Llega el verano y para muchos ganaderos también inicia la incertidumbre sobre la disponibilidad de agua, fundamental para la salud y la ganancia de peso de los animales.
Aunque Colombia es un país rico en fuentes hídricas, hay regiones donde el agua escasea en épocas de verano intenso y en las cuales, si no hay previsión en los meses de invierno o se realizan acciones determinadas, el ganado muy fácilmente puede pasar dificultades.
Según Carlos Santiago Escobar R., docente en nutrición y ganadería de la Universidad Católica del Oriente, “hay que hablar de tres tipos de aguas que se utilizan en ganadería. Unas aguas azules, sacadas directamente de ríos o fuentes. Las aguas grises o de desecho y las aguas verdes, que son las que se recolectan principalmente de la lluvia”.
Y son precisamente esas aguas verdes las que mas les sirven a los ganaderos en épocas de sequía. Para aprovecharlas, hay que ser muy previsivos en el invierno y guardarla, y muy recursivos en el verano y ahorrarla.
“Una res adulta fácilmente consume entre 50 y 60 litros diarios de agua. Con esa media, se deben hacer los cálculos para tener disponible el líquido para los hatos, de acuerdo con el número de cabezas”, afirma Carlos S. Escobar.
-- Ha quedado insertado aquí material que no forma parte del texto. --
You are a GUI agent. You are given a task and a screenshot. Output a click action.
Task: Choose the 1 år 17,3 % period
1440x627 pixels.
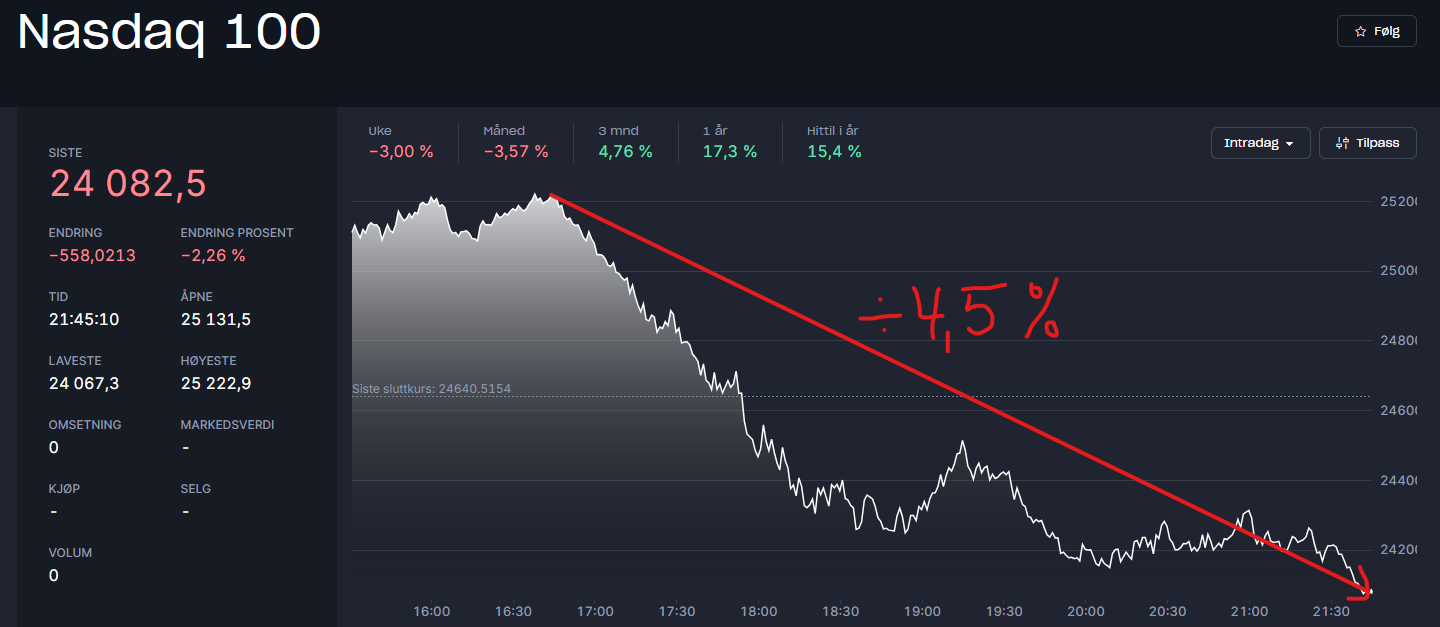729,142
Para garantizar esa cantidad de agua en épocas de sequía y más líquido vital para otras labores como riego de pastos y limpieza de instalaciones, se debe tener una disponibilidad constante (no siempre garantizada) o haber almacenado lo suficiente durante el invierno.
Para almacenar agua, lo más común en nuestro medio es construir pozos profundos para que se llenen de agua lluvia. También, productores y ganaderos pueden utilizar tanques plásticos, de ladrillo, etc.